EXTRACTED ENTRIES:
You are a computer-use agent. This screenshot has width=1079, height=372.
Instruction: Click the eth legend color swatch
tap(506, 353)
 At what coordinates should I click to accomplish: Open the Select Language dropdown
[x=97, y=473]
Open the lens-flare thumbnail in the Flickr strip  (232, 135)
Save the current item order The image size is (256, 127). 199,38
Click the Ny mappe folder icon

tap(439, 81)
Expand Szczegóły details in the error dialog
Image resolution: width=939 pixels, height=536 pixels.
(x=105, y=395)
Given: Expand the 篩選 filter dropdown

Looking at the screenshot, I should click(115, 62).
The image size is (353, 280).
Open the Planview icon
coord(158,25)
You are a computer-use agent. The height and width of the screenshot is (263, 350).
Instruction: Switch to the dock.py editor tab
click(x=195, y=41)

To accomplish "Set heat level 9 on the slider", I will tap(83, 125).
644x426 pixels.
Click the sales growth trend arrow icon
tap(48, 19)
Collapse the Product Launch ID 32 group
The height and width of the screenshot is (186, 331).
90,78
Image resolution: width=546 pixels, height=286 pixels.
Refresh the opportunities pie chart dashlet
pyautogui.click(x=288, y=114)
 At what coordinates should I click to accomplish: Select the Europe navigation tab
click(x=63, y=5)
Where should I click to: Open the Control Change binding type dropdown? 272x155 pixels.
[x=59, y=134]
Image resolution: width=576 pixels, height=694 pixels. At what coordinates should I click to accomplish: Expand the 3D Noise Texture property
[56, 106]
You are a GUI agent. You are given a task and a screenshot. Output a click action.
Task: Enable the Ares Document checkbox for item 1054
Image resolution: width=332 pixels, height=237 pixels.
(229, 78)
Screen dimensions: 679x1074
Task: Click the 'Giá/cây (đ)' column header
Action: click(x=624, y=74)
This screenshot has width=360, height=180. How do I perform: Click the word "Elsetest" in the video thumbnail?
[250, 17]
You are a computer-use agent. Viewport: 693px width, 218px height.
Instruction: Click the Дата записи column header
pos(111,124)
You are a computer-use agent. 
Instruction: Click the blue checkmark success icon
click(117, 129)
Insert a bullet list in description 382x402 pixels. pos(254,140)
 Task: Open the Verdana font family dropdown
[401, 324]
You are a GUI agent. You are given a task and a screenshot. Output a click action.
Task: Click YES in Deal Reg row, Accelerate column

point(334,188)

ACTION ITEM: Write out all of the entries above, exactly and in full.

EXERCISE OUTPUT:
You are a computer-use agent. This screenshot has width=1079, height=372.
Instruction: Click the eth legend color swatch
tap(506, 353)
 At what coordinates should I click to accomplish: Open the Select Language dropdown
[x=97, y=473]
Open the lens-flare thumbnail in the Flickr strip  (232, 135)
Save the current item order The image size is (256, 127). 199,38
Click the Ny mappe folder icon

tap(439, 81)
Expand Szczegóły details in the error dialog
Image resolution: width=939 pixels, height=536 pixels.
(x=105, y=395)
Given: Expand the 篩選 filter dropdown

Looking at the screenshot, I should click(115, 62).
The image size is (353, 280).
Open the Planview icon
coord(158,25)
You are a computer-use agent. The height and width of the screenshot is (263, 350).
Instruction: Switch to the dock.py editor tab
click(x=195, y=41)

To accomplish "Set heat level 9 on the slider", I will tap(83, 125).
644x426 pixels.
Click the sales growth trend arrow icon
tap(48, 19)
Collapse the Product Launch ID 32 group
The height and width of the screenshot is (186, 331).
90,78
Image resolution: width=546 pixels, height=286 pixels.
Refresh the opportunities pie chart dashlet
pyautogui.click(x=288, y=114)
 At what coordinates should I click to accomplish: Select the Europe navigation tab
click(x=63, y=5)
Where should I click to: Open the Control Change binding type dropdown? 272x155 pixels.
[x=59, y=134]
Image resolution: width=576 pixels, height=694 pixels. At what coordinates should I click to accomplish: Expand the 3D Noise Texture property
[56, 106]
You are a GUI agent. You are given a task and a screenshot. Output a click action.
Task: Enable the Ares Document checkbox for item 1054
Image resolution: width=332 pixels, height=237 pixels.
(229, 78)
Screen dimensions: 679x1074
Task: Click the 'Giá/cây (đ)' column header
Action: click(x=624, y=74)
This screenshot has width=360, height=180. How do I perform: Click the word "Elsetest" in the video thumbnail?
[250, 17]
You are a computer-use agent. Viewport: 693px width, 218px height.
Instruction: Click the Дата записи column header
pos(111,124)
You are a computer-use agent. 
Instruction: Click the blue checkmark success icon
click(117, 129)
Insert a bullet list in description 382x402 pixels. pos(254,140)
 Task: Open the Verdana font family dropdown
[401, 324]
You are a GUI agent. You are given a task and a screenshot. Output a click action.
Task: Click YES in Deal Reg row, Accelerate column

point(334,188)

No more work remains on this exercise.